• [Assigned task]: Pick the lines holding the string "size" out of the records and copy them.

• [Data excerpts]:
● ● ● ● ●
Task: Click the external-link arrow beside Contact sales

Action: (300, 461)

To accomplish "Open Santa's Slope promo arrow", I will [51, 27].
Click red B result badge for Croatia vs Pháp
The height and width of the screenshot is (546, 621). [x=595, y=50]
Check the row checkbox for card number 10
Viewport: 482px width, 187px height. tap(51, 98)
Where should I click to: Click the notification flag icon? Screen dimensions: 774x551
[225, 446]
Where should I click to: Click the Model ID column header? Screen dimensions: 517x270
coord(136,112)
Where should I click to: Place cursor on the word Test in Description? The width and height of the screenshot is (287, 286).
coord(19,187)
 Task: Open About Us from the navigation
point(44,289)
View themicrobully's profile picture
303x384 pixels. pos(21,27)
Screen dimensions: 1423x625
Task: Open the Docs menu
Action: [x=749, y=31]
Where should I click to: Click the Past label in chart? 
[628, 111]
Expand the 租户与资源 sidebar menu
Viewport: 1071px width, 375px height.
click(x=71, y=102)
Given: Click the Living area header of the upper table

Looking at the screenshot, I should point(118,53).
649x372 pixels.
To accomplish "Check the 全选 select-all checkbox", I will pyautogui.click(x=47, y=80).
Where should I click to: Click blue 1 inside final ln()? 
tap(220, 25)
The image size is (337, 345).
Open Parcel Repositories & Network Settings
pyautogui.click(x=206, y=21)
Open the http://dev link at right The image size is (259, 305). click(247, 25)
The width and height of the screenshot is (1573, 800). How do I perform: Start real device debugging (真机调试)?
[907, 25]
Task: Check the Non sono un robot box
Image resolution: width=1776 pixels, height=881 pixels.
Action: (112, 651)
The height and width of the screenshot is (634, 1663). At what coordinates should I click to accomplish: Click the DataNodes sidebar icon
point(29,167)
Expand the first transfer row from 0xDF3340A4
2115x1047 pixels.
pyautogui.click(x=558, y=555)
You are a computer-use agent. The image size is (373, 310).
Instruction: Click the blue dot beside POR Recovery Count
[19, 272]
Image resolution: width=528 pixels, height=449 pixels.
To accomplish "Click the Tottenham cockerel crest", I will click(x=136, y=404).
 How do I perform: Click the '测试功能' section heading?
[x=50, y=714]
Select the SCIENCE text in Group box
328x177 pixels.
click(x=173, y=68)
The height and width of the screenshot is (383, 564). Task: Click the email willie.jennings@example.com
● ● ● ● ●
• [Solution to the exercise]:
The image size is (337, 345).
Open the http://dev link at right The image size is (259, 305). click(247, 25)
You are a computer-use agent. The image size is (373, 310).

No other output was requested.